Понимаете, после всех этих неприятностей и трудного решения Катулл все-таки опубликован, но ничего не случилось. Несколько вельмож явились за своими немногочисленными экземплярами, и все. Доменико Цорци, разумеется, купил целых две дюжины и пообещал прийти еще. Николо Малипьеро куда-то подевался, и его нигде не видно. Говорят, он заболел. Stamperia замерла в тревоге и надежде.
И вот что делает в такое время мой муж: идет и швыряет деньги на ветер! Монеты сейчас редки, как белые вороны, и не только в моем кошеле. Всякий раз, расставаясь с очередной из них, я долго смотрю на нее, словно надеясь, что вот сейчас она разразится лирической поэмой. Этак скоро мы научимся питаться одной только росой, как насекомые. А он тратит целых три дуката на мерзкий проклятый ящик!
Я боюсь, что этот ящик принесет нам несчастье, и от всего сердца жалею о том, что он купил его.

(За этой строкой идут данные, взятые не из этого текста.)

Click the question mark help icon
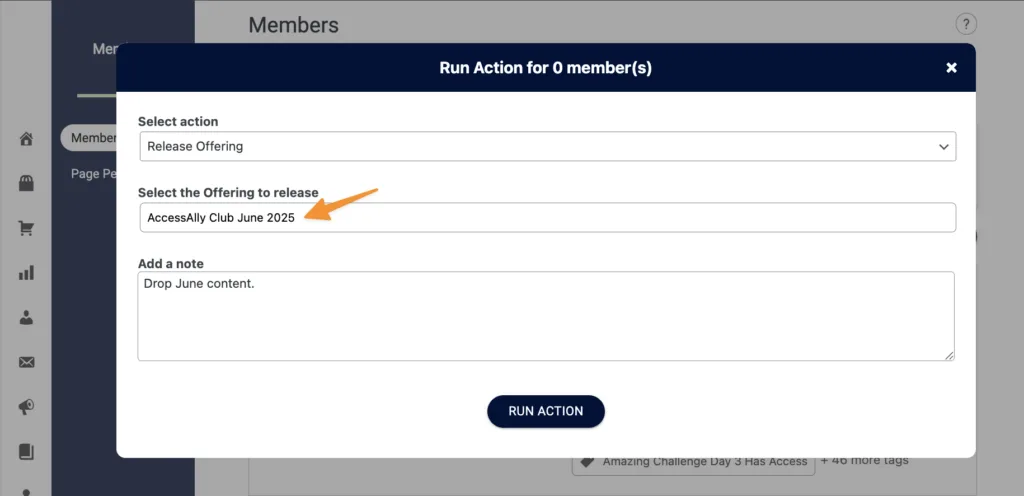1024x496 pixels. [x=965, y=25]
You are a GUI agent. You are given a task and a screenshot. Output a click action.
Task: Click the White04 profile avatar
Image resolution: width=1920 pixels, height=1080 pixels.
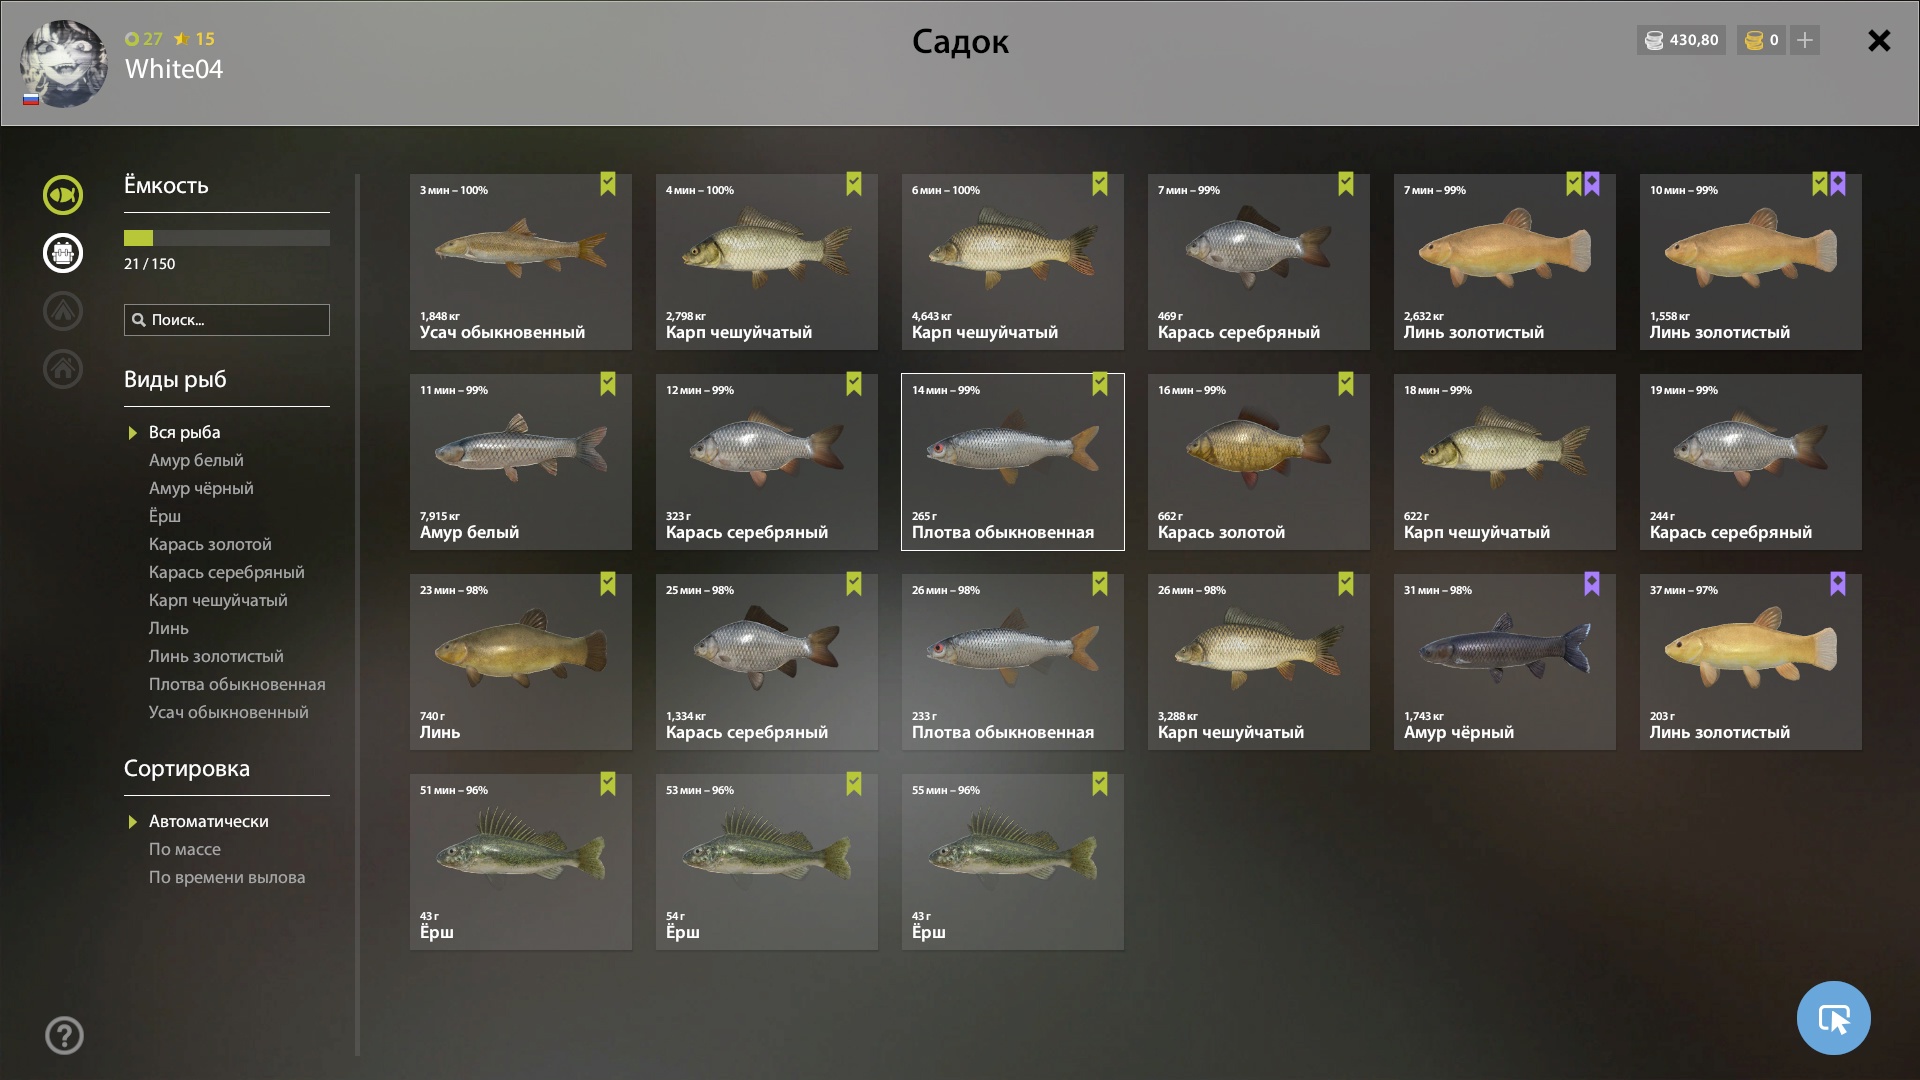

Венделин долго размышлял над тем, куда поставить бюро. Поначалу он установил его в изножье кровати, но потом заметил, что жена обходит его стороной, а однажды даже ударила сына по рукам, когда он потянулся к одному из выдвижных ящиков. Он не хотел, чтобы она возненавидела бюро, – и даже пытался сделать так, чтобы она перестала называть его «этот ящик», – поэтому он перетащил его в свой кабинет на том же этаже.
Опершись одной рукой о бюро, он позвал жену; ему хотелось, чтобы она полюбовалась замечательными рисунками на выдвижных ящиках. Но она застыла на пороге, старательно отводя глаза, пока он вдруг не обнаружил, что его снова охватывает гнев. Обронив несколько суровых замечаний, он заметил, как по щекам у нее потекли слезы. Потом, когда они сели ужинать, она в четвертый раз принялась пересказывать ему все, что знала о Ca’ Dario, причем голос ее дрожал и срывался – и куда только подевалась ее обычная уверенность?